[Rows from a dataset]
□ □ □

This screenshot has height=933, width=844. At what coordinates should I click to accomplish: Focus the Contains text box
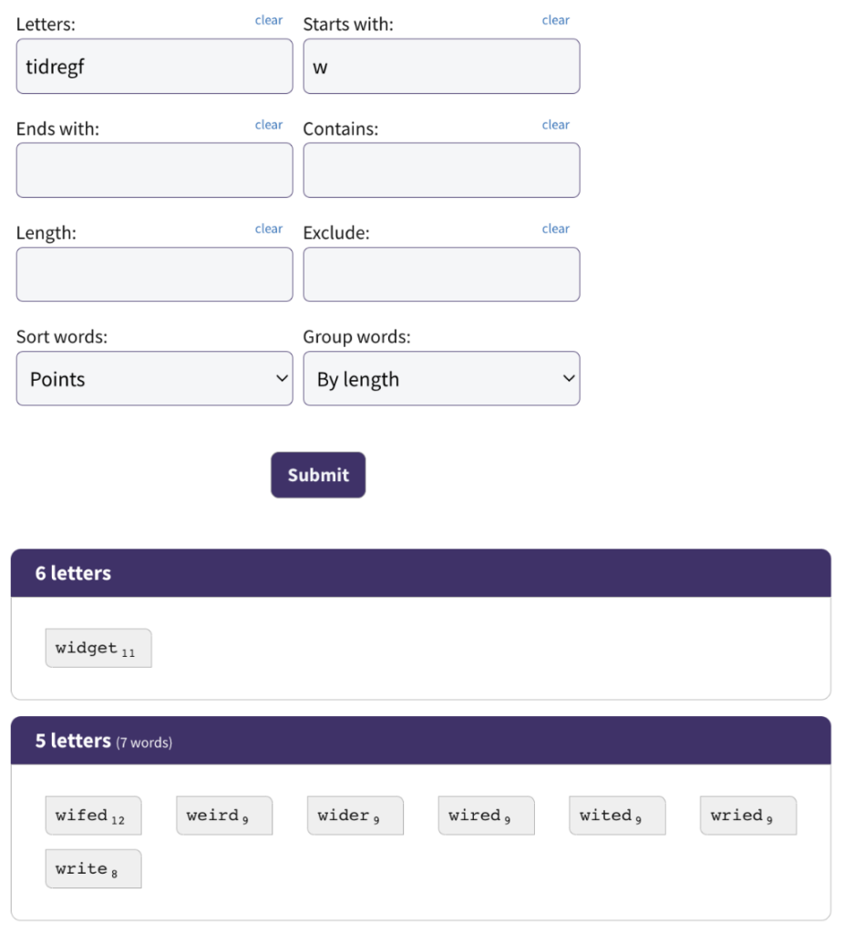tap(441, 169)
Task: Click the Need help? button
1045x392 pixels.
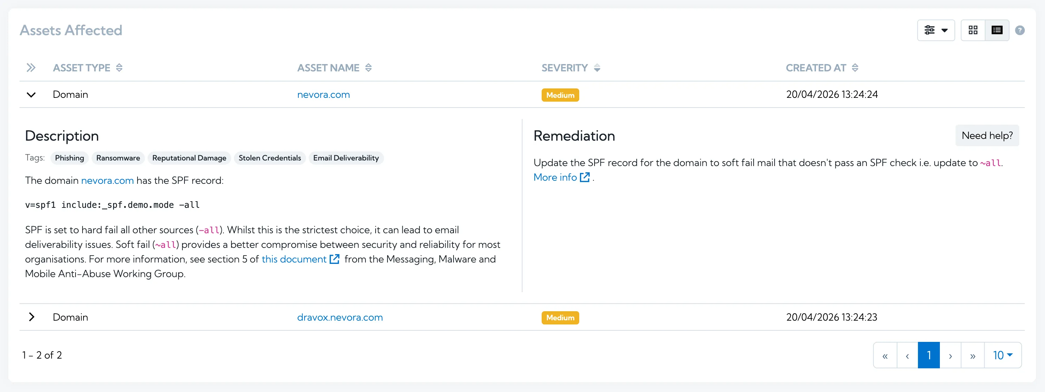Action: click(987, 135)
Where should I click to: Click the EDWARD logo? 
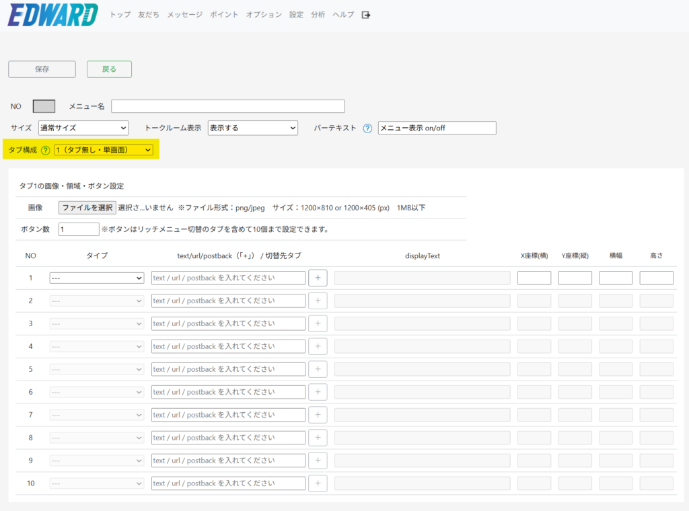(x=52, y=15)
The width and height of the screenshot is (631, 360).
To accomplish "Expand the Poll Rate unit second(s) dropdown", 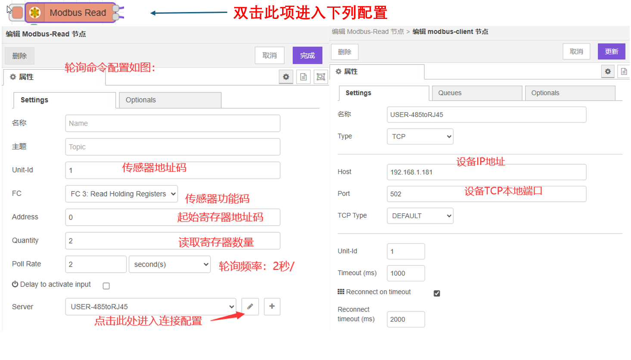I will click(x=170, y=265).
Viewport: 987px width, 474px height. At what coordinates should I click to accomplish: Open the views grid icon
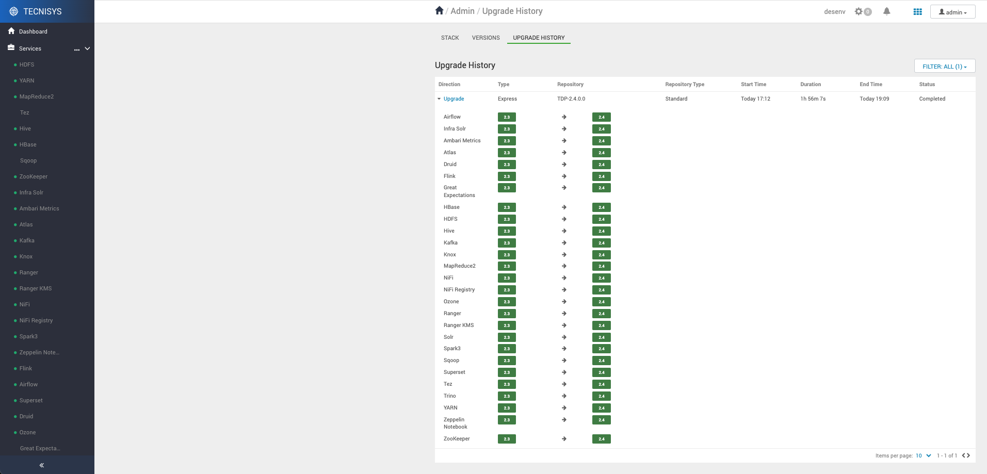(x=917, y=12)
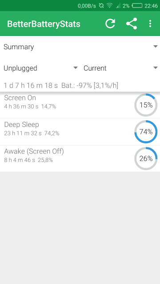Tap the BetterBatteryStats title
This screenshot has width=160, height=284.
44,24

□ □ □

Lay out the rows from the line containing "Viewport: 987px width, 474px" through the end of the rows as a JSON list of strings, one string for each line, with blank lines left out. Leave the pictures out of the answer.

→ **Response**
[
  "Viewport: 987px width, 474px height. At what coordinates should I click to accomplish: Open the views grid icon",
  "(x=917, y=12)",
  "Tap the BetterBatteryStats title",
  "This screenshot has width=160, height=284.",
  "44,24"
]